What to do
List each line of the data that holds the word "click".

Extracted information
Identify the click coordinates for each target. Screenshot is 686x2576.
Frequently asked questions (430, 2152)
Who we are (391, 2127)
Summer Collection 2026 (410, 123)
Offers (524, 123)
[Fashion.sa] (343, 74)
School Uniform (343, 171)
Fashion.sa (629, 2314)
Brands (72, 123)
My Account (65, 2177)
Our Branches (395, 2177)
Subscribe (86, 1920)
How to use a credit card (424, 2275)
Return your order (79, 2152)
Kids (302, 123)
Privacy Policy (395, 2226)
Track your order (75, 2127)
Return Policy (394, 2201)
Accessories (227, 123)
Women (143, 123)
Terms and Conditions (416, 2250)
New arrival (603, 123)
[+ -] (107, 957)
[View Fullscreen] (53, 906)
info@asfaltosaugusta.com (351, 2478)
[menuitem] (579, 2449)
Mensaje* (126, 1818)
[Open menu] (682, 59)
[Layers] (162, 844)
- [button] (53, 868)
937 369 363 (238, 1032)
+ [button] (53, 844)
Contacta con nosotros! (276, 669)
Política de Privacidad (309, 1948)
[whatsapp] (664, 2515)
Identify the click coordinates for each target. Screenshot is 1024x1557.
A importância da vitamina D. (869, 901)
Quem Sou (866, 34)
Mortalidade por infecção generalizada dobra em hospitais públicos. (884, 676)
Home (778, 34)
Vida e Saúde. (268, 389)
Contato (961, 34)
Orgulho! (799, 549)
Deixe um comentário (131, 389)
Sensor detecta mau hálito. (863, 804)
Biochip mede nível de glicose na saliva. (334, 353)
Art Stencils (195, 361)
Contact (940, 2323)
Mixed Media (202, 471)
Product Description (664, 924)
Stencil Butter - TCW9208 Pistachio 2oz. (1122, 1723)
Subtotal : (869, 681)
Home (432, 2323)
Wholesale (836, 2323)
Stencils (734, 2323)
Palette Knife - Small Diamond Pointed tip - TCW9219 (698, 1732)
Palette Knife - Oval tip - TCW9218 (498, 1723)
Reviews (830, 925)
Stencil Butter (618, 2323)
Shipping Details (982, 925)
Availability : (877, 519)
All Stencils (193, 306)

Output for this exercise
Identify the click coordinates for each target. Screenshot is 686x2576.
Identify the click coordinates for each target. Screenshot is 1024x1557.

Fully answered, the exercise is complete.